SYDNEY - A day after he choked back tears addressing the media on behalf of his team, Australia cricket captain Michael Clarke has opened up on his own feelings about the death of his "brother" Phillip Hughes.
Hughes died on Thursday, two days after he was struck in the head by a short-pitched delivery during a first class game at the Sydney Cricket Ground.
The lefthander's death has created an outpouring of grief and emotion from even outside the cricketing world, while Cricket Australia have postponed the first test against India, which was scheduled to start next Thursday.
"I don't have a blood brother, but I am very proud to have called Phillip my brother," Clarke wrote in a column for the Sunday Telegraph on what would have been Hughes's 26th birthday.
"I am a better man for having known him. I don't think in 12 years of playing cricket at the top level I have ever come across a more loyal or generous-hearted team mate. "Whenever Hughesy suffered adversity, if he was replaced in the team or if he wasn't scoring as many runs as he wanted he never dropped his head, never once complained.
"If he had a tough conversation with a selector he would nod, agree he needed to work harder, grin because he felt bad for the person delivering the message and then get on with it."
Clarke, who is battling a hamstring injury and would have likely been replaced by Hughes in the test side for the Dec. 4-8 game at the Gabba, was a virtual constant at his bedside until he died and his raw emotions were displayed for the world to see at the media conference on Saturday.
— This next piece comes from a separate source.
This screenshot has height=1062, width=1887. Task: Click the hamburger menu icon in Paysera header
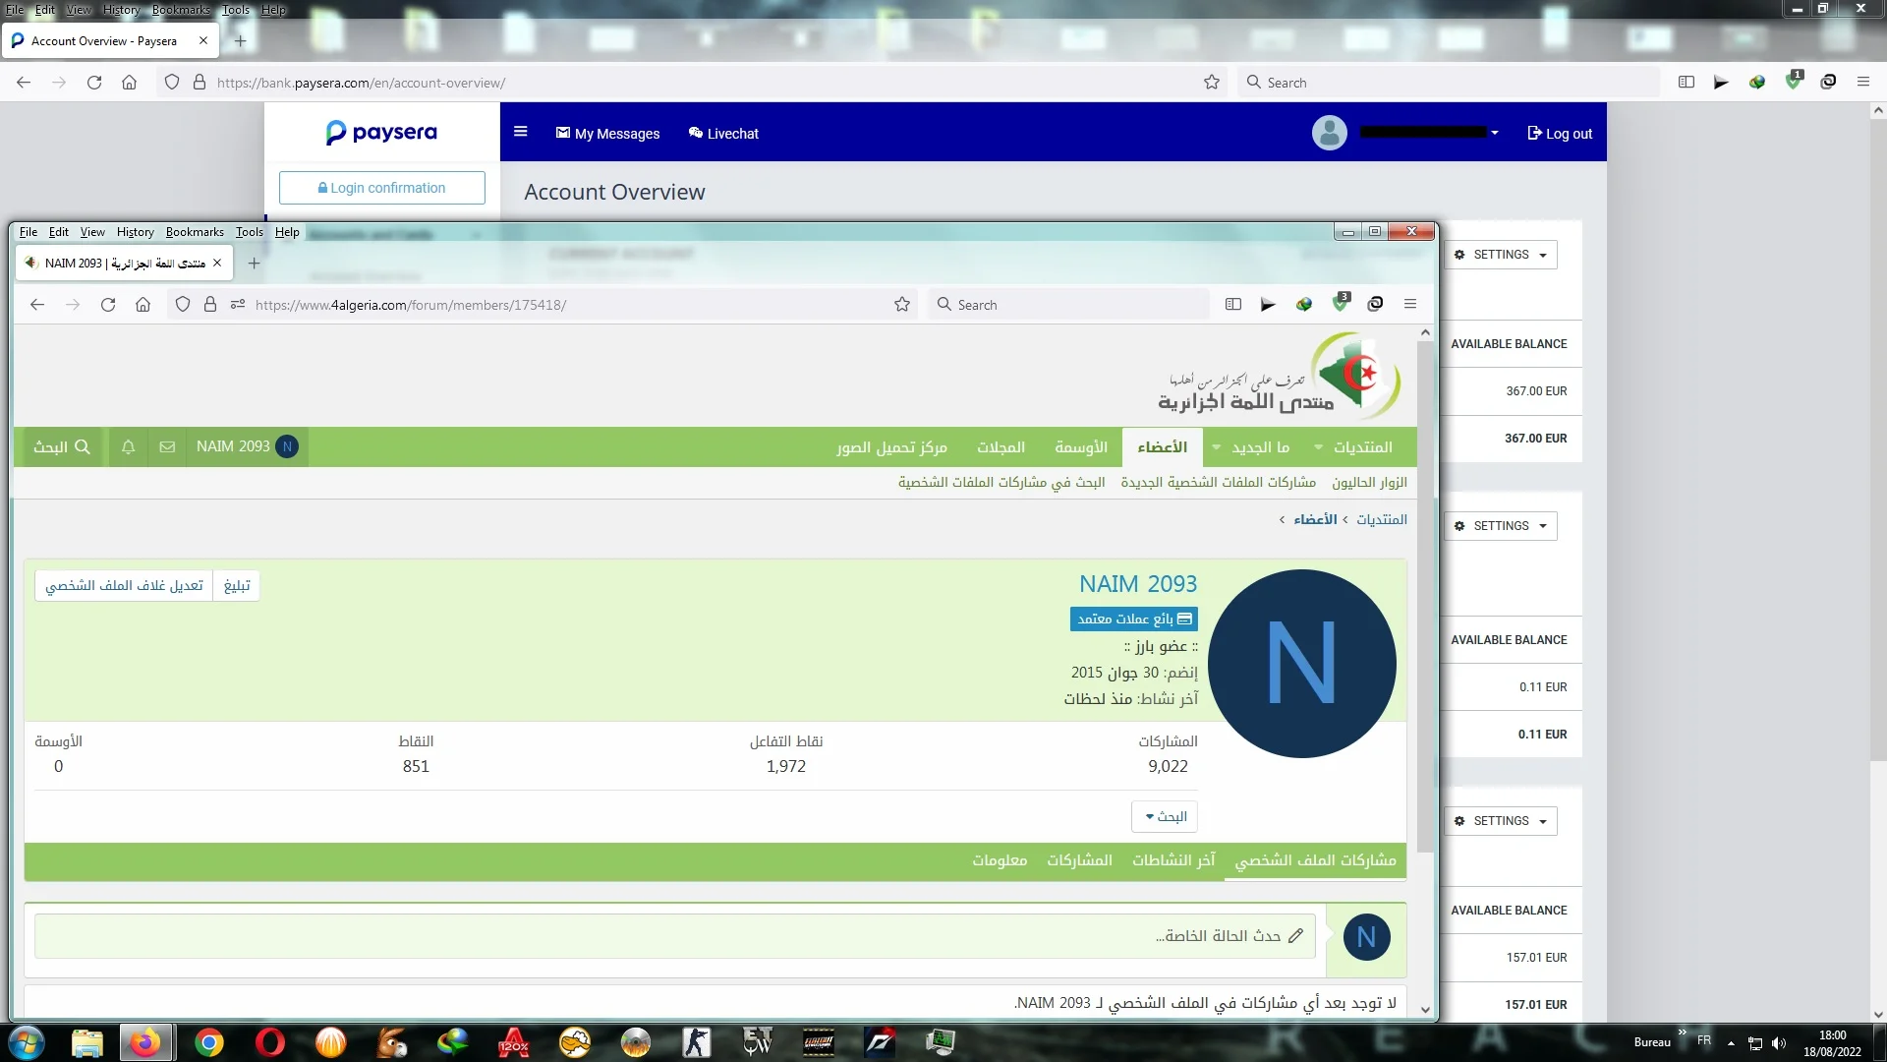point(521,132)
Several times Clarke paused as his emotions threatened to get away from him and at one stage he was heard to say under his breath 'do your job', before he continued reading a prepared statement on behalf of his team.
Clarke said he had been compelled to write the column to "shine a bit more light" on the type of man Hughes was, painting the picture of an uncomplicated player with a burning desire to represent his country and an "amazing talent".
"I said a couple of months ago that I had no doubt Phillip would have gone on to play 100 tests, such was his determination and skill," Clarke added of Hughes, who despite having played 26 tests found himself in and out of the team.
"When he was last dropped from the Australian team he knuckled down, worked on parts of his technique that he felt could be improved and he peeled off century after century for South Australia. "He lit up like a beacon again for the selectors to not help but notice."